---
license: apache-2.0
base_model: unsloth/pixtral-12b-2409-unsloth-bnb-4bit
tags:
- manchu
- ocr
- vision-language-model
- lora
- peft
- unsloth
datasets:
- mic7ch/manchu-2025-0033
language:
- mnc
- en
library_name: peft
pipeline_tag: image-text-to-text
---

# manchu-ocr-pixtral-final

LoRA adapters for Manchu script OCR, fine-tuned from **`unsloth/pixtral-12b-2409-unsloth-bnb-4bit`** on the
[`mic7ch/manchu-2025-0033`](https://huggingface.co/datasets/mic7ch/manchu-2025-0033) dataset.
Part of a replication / ablation study on VLM-based OCR for Manchu.

The VLM is asked to output both the Manchu graph and a romanized transliteration
in a structured format (`Manchu: {text}\nRoman: {text}`).

## Contents

- `best_model/` — trainer's final-step save (selected by `load_best_model_at_end` on `manchu_cer`).
- `checkpoints/checkpoint-{step}/` — every intermediate save at `save_steps=500` (10 checkpoints total).

> **Paper selection** uses the sweep winner on held-out `real_val` rather than the trainer's
> `best_model/`, because `best_model/` is selected on training-time `manchu_cer` and does not
> always coincide with the real-test peak. See the table below.

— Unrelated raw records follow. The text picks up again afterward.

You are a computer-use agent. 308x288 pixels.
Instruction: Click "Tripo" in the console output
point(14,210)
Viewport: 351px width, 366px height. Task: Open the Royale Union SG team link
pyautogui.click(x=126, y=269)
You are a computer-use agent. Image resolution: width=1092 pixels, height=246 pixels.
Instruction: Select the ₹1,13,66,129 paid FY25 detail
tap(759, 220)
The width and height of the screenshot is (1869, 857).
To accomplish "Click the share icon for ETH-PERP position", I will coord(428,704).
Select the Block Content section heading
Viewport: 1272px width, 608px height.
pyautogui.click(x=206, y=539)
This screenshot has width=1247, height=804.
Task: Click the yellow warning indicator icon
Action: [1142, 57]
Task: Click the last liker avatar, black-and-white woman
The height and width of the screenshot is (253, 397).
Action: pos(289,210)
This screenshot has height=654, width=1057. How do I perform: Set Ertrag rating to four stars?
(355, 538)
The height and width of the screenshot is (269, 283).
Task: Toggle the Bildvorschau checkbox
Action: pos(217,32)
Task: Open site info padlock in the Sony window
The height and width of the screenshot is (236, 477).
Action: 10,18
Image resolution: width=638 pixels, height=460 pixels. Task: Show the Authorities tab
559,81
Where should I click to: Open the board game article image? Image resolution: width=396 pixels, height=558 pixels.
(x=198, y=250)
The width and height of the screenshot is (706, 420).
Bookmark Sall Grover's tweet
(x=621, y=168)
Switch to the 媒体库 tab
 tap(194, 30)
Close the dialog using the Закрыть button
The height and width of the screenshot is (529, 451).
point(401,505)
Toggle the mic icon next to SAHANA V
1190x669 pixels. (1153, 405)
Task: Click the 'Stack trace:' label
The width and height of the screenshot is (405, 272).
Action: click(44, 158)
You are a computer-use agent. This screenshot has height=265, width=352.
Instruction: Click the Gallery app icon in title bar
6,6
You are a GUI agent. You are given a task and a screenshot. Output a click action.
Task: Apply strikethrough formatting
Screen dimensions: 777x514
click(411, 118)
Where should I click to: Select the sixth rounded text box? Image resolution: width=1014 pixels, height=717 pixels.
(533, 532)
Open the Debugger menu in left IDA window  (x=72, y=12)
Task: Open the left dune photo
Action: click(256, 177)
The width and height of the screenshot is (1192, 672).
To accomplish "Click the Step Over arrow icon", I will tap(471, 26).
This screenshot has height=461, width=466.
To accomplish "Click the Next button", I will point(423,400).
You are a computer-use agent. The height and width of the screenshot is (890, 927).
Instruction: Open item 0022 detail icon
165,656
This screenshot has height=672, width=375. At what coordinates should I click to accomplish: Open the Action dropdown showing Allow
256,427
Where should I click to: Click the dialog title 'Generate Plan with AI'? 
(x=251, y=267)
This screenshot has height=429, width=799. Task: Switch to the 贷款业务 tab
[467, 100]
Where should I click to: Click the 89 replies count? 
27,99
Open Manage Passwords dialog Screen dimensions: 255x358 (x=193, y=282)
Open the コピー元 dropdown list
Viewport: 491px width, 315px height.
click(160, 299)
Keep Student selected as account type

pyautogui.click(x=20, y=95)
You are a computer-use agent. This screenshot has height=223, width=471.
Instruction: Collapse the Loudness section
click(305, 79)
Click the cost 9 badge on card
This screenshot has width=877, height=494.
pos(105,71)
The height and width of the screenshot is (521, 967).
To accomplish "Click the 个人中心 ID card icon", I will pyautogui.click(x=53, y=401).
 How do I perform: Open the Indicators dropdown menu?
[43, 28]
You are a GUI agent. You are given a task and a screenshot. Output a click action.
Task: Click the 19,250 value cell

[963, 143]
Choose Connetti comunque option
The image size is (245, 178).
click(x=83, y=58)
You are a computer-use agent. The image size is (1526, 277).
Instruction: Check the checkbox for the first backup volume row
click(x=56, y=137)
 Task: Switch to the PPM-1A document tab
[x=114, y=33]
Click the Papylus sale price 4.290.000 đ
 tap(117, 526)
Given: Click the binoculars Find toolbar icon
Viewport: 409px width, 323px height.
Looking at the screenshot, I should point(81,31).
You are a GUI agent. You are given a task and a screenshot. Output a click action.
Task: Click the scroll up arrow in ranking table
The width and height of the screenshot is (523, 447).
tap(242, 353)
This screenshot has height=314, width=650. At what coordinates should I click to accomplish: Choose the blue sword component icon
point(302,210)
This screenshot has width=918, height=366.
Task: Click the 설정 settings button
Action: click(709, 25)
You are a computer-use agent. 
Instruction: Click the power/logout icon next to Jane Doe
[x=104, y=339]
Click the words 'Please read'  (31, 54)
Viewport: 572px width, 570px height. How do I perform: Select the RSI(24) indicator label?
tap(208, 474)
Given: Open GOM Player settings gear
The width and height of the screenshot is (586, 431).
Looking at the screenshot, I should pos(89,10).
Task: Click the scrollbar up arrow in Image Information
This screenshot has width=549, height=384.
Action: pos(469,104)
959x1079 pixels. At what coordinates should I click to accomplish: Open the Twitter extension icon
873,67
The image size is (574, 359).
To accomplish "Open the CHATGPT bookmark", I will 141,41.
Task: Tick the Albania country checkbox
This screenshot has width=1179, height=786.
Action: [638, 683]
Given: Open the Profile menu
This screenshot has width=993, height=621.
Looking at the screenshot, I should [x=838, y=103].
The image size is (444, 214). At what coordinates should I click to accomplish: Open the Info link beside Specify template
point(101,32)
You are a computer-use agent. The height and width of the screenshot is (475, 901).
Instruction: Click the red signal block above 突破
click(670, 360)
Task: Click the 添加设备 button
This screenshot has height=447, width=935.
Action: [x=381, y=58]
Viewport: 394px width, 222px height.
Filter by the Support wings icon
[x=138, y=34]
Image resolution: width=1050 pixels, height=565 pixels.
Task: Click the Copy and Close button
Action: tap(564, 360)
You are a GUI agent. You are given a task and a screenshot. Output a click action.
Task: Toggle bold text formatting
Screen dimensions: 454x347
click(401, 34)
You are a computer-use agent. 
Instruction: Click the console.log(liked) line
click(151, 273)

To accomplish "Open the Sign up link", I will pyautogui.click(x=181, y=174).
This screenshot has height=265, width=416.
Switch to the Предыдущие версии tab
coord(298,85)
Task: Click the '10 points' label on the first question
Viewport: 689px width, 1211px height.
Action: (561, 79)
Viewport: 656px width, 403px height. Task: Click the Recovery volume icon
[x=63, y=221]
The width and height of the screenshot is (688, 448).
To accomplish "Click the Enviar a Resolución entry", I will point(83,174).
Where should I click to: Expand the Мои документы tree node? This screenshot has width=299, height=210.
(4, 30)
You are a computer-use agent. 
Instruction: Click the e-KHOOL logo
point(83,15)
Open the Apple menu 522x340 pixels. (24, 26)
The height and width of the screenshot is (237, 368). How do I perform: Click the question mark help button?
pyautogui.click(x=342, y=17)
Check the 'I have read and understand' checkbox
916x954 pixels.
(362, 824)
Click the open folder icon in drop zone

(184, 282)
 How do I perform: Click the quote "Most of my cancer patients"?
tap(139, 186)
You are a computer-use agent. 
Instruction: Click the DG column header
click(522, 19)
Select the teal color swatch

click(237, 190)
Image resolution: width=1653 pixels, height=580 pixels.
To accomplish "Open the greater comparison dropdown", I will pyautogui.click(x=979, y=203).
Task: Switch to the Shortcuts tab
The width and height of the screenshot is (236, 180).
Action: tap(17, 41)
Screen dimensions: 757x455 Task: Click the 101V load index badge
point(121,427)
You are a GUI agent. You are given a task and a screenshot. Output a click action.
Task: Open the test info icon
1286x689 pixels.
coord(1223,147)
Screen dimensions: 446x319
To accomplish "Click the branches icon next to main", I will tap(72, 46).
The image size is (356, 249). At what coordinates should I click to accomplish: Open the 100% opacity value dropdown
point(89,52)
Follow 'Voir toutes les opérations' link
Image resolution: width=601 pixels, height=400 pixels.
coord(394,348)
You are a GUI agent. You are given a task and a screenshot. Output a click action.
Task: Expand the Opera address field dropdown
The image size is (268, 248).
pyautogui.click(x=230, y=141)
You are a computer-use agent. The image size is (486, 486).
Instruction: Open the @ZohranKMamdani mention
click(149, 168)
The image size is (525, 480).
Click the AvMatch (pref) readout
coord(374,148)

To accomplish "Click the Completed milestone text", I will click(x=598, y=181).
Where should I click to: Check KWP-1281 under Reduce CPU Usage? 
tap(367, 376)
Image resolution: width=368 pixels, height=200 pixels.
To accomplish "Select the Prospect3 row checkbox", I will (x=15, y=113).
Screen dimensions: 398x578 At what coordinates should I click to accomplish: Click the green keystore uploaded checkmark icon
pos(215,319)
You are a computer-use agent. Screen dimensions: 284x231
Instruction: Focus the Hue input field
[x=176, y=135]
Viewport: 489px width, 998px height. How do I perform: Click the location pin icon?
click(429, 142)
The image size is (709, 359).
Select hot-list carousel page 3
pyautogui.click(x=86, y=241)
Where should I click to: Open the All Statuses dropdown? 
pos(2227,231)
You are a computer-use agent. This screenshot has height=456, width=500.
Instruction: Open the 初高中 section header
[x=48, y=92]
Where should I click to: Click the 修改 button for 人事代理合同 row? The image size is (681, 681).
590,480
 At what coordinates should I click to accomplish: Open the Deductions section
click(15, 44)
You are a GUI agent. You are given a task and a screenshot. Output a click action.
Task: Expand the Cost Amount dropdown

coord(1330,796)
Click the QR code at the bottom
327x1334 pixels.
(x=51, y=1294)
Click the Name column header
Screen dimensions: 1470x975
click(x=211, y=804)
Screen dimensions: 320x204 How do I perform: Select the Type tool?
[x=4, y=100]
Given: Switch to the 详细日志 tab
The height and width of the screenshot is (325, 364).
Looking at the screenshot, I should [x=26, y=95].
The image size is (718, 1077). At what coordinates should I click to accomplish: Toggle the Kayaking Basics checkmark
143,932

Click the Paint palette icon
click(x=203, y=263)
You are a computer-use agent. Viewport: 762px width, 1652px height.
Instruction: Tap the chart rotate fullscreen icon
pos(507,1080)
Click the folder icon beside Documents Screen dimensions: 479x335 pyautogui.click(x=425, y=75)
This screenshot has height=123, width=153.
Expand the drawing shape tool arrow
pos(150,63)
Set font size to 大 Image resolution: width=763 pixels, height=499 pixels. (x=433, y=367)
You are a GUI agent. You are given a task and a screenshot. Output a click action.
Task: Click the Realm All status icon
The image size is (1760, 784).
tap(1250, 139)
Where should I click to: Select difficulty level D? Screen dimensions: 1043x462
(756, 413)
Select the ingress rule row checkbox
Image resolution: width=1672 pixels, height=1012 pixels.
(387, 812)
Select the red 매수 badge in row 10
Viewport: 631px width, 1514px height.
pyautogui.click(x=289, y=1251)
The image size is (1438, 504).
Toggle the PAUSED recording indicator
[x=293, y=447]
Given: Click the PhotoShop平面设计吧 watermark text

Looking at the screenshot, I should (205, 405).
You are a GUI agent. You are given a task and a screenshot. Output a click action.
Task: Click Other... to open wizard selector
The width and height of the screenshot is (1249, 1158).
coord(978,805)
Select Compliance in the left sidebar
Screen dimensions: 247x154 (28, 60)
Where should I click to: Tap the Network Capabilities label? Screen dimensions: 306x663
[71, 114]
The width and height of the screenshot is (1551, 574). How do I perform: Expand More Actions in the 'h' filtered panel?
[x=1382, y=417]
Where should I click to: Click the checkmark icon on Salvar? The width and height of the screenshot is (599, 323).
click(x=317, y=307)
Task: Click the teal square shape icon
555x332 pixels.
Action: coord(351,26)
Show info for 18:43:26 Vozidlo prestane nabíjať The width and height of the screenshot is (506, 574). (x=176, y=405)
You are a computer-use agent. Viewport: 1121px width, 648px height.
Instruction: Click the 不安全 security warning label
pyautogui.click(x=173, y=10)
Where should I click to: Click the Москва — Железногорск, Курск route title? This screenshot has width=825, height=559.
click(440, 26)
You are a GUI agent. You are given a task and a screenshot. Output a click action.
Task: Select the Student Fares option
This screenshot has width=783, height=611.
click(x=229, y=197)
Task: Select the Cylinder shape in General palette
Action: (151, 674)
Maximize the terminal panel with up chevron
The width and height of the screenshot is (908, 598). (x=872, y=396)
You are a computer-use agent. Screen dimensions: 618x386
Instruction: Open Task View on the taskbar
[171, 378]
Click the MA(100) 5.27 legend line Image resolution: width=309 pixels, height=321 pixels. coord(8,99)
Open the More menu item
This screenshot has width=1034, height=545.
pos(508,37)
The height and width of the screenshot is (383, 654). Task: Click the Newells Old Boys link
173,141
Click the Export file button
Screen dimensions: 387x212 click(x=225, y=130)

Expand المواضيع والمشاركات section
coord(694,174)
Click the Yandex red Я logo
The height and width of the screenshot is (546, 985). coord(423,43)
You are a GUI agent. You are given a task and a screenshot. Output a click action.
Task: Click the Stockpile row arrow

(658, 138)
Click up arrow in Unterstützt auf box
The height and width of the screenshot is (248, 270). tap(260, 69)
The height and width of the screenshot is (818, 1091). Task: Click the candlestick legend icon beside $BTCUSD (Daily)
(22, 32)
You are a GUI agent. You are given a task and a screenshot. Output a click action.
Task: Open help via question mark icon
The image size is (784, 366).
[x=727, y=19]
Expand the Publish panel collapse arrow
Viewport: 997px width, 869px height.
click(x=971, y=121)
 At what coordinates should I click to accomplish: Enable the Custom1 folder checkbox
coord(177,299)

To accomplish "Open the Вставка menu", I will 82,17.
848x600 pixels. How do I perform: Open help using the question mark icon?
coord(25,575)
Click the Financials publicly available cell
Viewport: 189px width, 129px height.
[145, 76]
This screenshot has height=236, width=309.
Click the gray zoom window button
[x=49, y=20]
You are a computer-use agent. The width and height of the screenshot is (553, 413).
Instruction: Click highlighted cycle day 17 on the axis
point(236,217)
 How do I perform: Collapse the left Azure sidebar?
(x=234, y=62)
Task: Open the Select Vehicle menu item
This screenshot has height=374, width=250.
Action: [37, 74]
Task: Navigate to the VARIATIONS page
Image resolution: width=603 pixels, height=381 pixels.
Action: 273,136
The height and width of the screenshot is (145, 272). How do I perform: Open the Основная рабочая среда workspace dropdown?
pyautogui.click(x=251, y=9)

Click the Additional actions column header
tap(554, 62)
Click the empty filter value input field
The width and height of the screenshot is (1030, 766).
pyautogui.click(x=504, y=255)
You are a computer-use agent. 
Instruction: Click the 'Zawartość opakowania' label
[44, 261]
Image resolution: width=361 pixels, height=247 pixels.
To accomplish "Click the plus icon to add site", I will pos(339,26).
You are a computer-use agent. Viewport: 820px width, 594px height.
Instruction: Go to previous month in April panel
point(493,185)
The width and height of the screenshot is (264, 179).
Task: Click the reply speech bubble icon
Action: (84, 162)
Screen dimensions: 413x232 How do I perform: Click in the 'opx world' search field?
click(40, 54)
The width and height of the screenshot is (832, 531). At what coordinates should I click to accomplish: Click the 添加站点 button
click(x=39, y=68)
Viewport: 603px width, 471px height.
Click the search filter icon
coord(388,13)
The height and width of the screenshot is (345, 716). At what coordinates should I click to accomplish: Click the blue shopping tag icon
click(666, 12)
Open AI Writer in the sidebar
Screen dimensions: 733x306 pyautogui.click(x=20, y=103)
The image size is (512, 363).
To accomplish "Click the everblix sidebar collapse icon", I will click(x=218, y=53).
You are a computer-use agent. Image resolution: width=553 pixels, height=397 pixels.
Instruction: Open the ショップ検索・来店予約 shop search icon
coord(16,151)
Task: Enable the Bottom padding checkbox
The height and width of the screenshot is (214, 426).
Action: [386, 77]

## Best checkpoint by split

| Split | Checkpoint path | manchu_word_accuracy |
|---|---|---|
| real_val | `checkpoints/checkpoint-4000/` | 0.9940 |
| test | `checkpoints/checkpoint-5000/` | 0.9602 |
| validation | `checkpoints/checkpoint-5000/` | 0.8980 |

## Training recipe

- **Base model:** `unsloth/pixtral-12b-2409-unsloth-bnb-4bit` (4-bit, bitsandbytes)
- **Framework:** [Unsloth](https://github.com/unslothai/unsloth) + TRL `SFTTrainer`
- **LoRA:** r=32, alpha=64, dropout=0.05; targets include all attention + MLP projections plus vision/language heads
- **Optimizer:** `paged_adamw_8bit`, lr=2e-4, cosine_with_restarts, warmup=100
- **Batch:** `per_device_train_batch_size=4`, `gradient_accumulation_steps=2`, 4× GPU DDP → effective 32
- **Save cadence:** `save_steps=500`, `save_total_limit=50`
- **Primary training metric:** `manchu_cer`
- **Selection metric for paper:** `manchu_word_accuracy` on held-out `real_val`

## Usage (inference)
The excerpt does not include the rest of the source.